Designing and Maintaining an Effective Chargemaster - central repository of charges and associated coding information used to develop claims

Healthcare Financial Management, March, 2001 by Duane C. Abbey

The chargemaster is the central repository of charges and associated coding information used to develop claims. But this simple description belies the chargemaster's true complexity. The chargemaster's role in the coding process differs from department to department, and not all codes provided on a claim form are necessarily included in the chargemaster, as codes for complex services may need to be developed and reviewed by coding staff. In addition, with the rise of managed care, the chargemaster increasingly is being used to track utilization of supplies and services.

To ensure that the chargemaster performs all of its functions effectively, hospitals should appoint a chargemaster coordinator, supported by a chargemaster review team, to oversee the design and maintenance of the chargemaster. Important design issues that should be considered include the principle of "form follows function," static versus dynamic coding, how modifiers should be treated, how charges should be developed, how to incorporate physician fee schedules into the chargemaster, the interface between the chargemaster and cost reports, and how to include statistical information for tracking utilization.

The chargemaster has long been a critical element in the coding, billing, and payment process of hospitals and health systems. Under cost-based payment systems, and more recently under prospective payment systems, the chargemaster's primary function has been as the computerized repository of the charges and coding information that are used to develop claims. This function may be characterized largely as an external one because the coding information contained in the chargemaster is intended to be used by the payer, not the provider, to adjudicate the claims.

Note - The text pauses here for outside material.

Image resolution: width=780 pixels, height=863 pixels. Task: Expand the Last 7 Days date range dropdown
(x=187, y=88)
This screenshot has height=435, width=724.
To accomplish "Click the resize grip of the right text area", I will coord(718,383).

In recent years, however, the growth of managed care has made this external function of the chargemaster less relevant for many payment arrangements because many managed care plans--particularly those that specialize in capitation contracting--may not require claims, as such. Under such circumstances, the chargemasters internal function--that of providing a basic database of statistical information for categorization of services and tracking of resource utilization--has taken on added importance. For example, it may be possible to analyze the utilization of a particular supply, such as intraocular lenses, by frequency and payer (eg, Medicare, Medicaid, commercial), without consideration for pricing, because cost is the important factor for this use of the chargemaster.

Chargemaster Coordinator

To ensure that the chargemaster effectively fulfills both its internal and external functions, hospitals should appoint a chargemaster coordinator with responsibility for designing, monitoring, maintaining, and updating the chargemaster. This position requires broad knowledge and communications skill to work with people to facilitate change and ensure that the information contained in the chargemaster is reliable, consistent, and properly used in the billing process. An accurate chargemaster ensures that necessary information always is included on claim forms and that statistical information clearly represents the hospital's actual utilization.

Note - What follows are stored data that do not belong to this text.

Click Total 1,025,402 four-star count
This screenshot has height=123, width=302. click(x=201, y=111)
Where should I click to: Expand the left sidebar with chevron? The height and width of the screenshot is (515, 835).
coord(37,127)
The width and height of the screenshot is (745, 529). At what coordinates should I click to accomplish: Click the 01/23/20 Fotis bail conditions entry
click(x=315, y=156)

The challenge of managing the chargemaster increases as hospitals expand their service offerings, become integrated delivery systems, and/or evolve into systems of hospitals with multiple chargemasters. Indeed, for all but the smallest hospitals, the chargemaster coordinator is a full-time position, and for hospital systems, chargemaster oversight may require a staff.

At the most basic level, the job of the chargemaster coordinator involves reacting to departmental requests to add new or modified line items to the chargemaster. Such requests typically are submitted on a standard form, which the chargemaster coordinator reviews to verify that the requested entry meets all requirements for inclusion in the chargemaster. Such requirements include application of correct CPT/HCPCS codes and revenue center codes (RCCs), an accurate description of the service or item, and verification that these three elements correlate.

The chargemaster coordinator also must be proactive, showing a significant amount of initiative to keep up-to-date on legal and regulatory factors that affect the chargemaster. These factors include changes or clarifications announced through HCFA transmittals, updates to the Medicare manuals and to payment systems of other third-party payers, and code changes under the various coding systems.

The chargemaster coordinator should routinely review the activities of each department of the hospital or health system to ensure that the activities are accurately accounted for in the chargemaster. When code changes occur, the coordinator should work with the affected departments to ensure that the changes are reflected both in their portion of the chargemaster and in their associated coding and billing processes.

The chargemaster coordinator also should work closely with cost-reporting staff to identify unusual aspects of the chargemaster, particularly with regard to the assignment of RCCs. For example, a payer might require that a certain type of surgical procedure be coded using an RCC that does not obviously relate to the procedure. The cost-reporting personnel need to know that charges may be accumulated for this surgical procedure under the required RCC.